One of the most common manufacturing processes you can rely on to cast metal products is die casting. It involves the introduction of molten metal into certain mould cavities at high pressure. So, if you need brass castings, steel castings or bronze castings, this technique will help you produce different metallic parts in bulk and at a fast rate. The pieces will only need minimal post-production machining, and they'll be ready for use.

Die casting offers a wide range of benefits such as high-quality parts, uniformity in the produced parts, the ability to create products of versatile designs (geometry, size or texture) and the more straightforward inclusion of features to the design. Here are some main die-casting techniques for you to consider.

Hot chamber

This die casting procedure, also known as gooseneck casting, is one of the popular techniques you can consider. It's often used for both zinc and magnesium casting production or other metals that have high fluidity and/or lower melting points. This procedure begins with the retraction of the piston to let molten metal plunge through the gooseneck into the die cavity.
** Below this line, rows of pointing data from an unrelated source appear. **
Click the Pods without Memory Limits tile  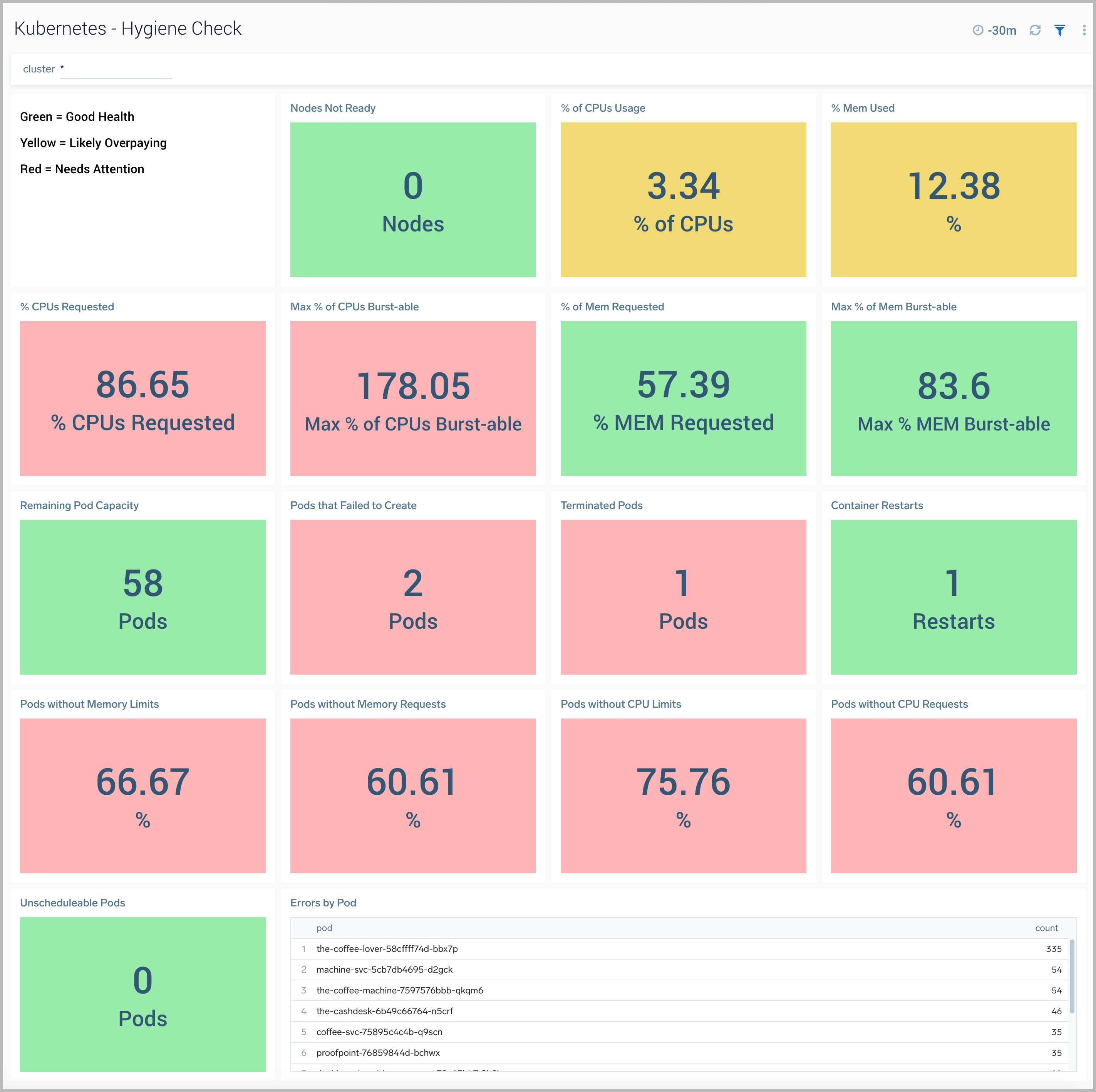tap(142, 796)
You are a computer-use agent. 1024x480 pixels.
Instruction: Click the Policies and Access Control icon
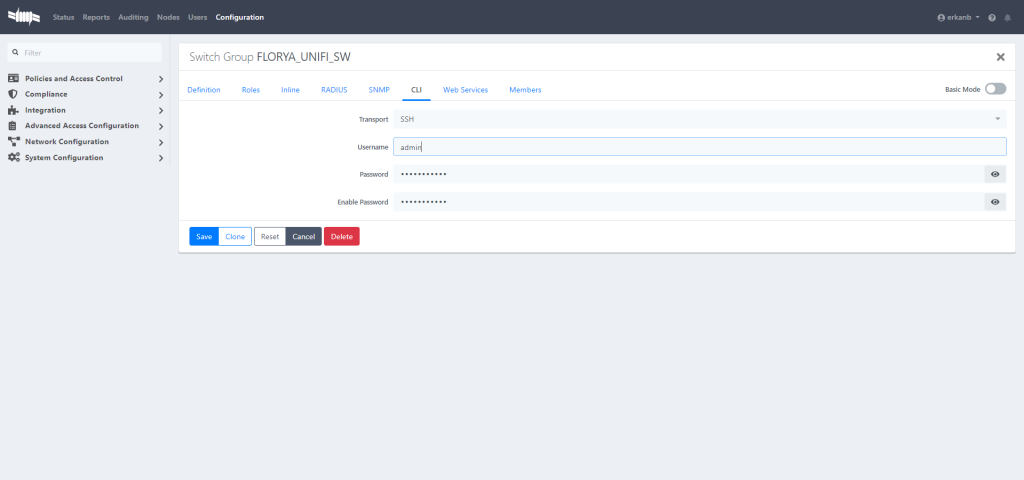pos(13,78)
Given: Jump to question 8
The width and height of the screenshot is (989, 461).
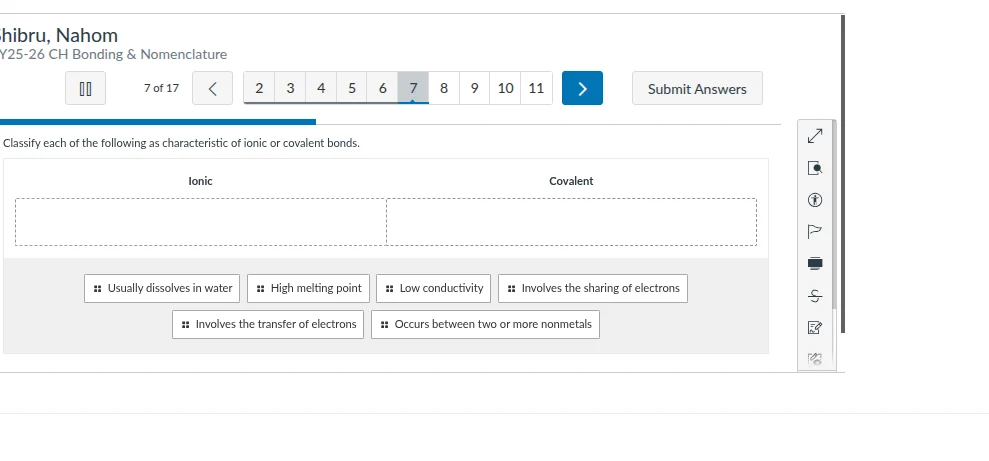Looking at the screenshot, I should pos(443,88).
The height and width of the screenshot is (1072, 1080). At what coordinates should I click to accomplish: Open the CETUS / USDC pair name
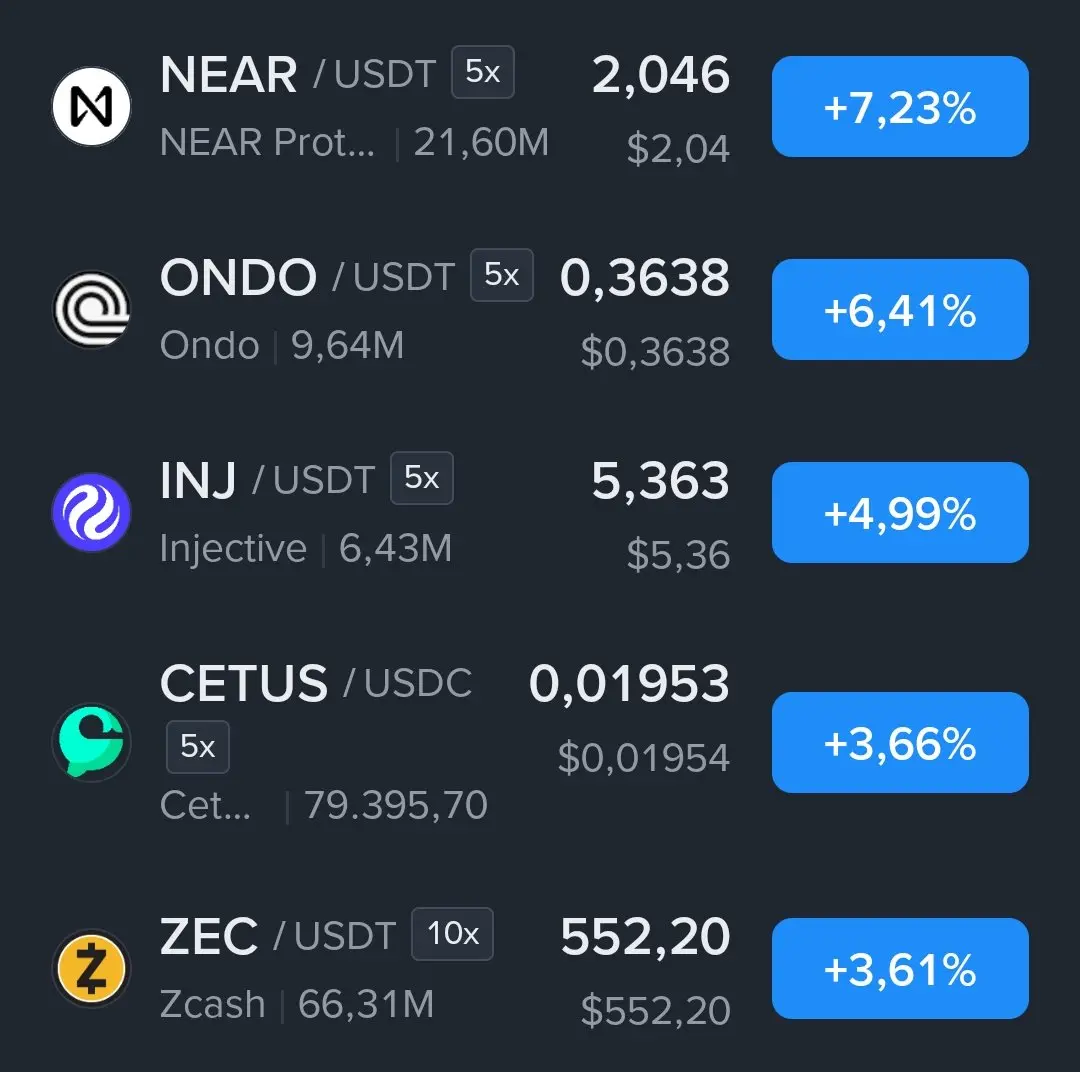click(x=316, y=683)
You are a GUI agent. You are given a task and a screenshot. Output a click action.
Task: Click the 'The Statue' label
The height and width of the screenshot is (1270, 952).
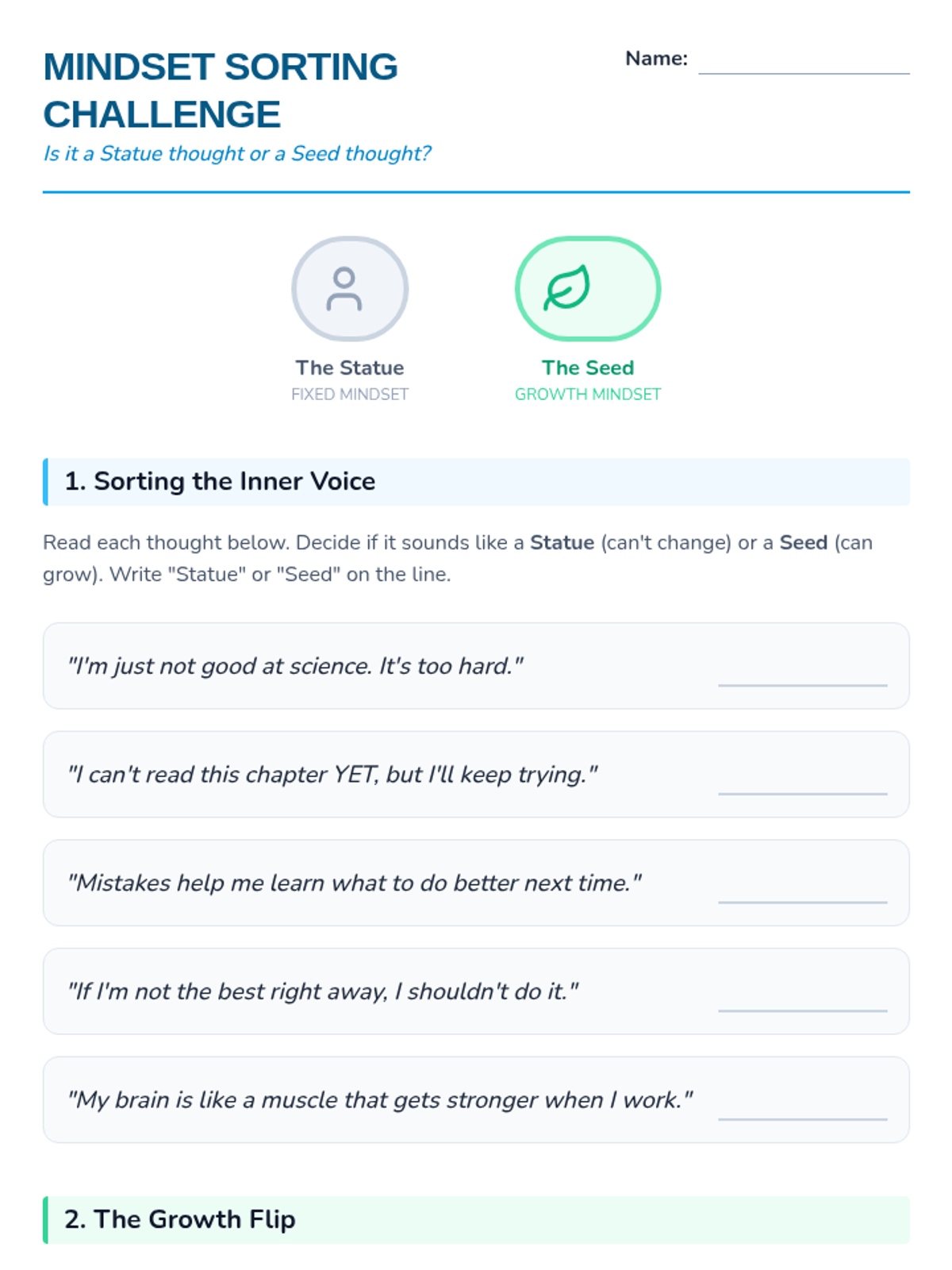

Some outstanding benefits of hot chamber casting include reduced porosity, fast production, fewer design deficiencies (which minimises waste production) and longer lives for the die casts.

Cold chamber

If you would like to cast metals with a high melting point, consider the cold chamber technique. The metal gets liquefied at high temperatures in the furnace and transferred to a cold chamber to inject it into a die. To force more molten metal in the die cavity, extra material is used. So even if the molten metal shrinks, it will be compensated for, making it easier to get the right casting.

This method reduces corrosion and is ideal for metals that are too corrosive. If you want to make castings with aluminium or its alloys, go for cold chamber die casting.


Squeeze die casting is a variation that was designed as a reliable method for casting alloys and low-fluidity metals. Here, the melted metallic substance is filled in an open die and then squeezed. This forces it to the recessed section of the moulding. The procedure is mostly used to reinforce fibre, so if the fluidity of metal is low, consider this technique.

Before you assign a die casting project, consider selecting the most suitable method for your needs. Your service provider should explain the techniques in detail as well if you need clarification.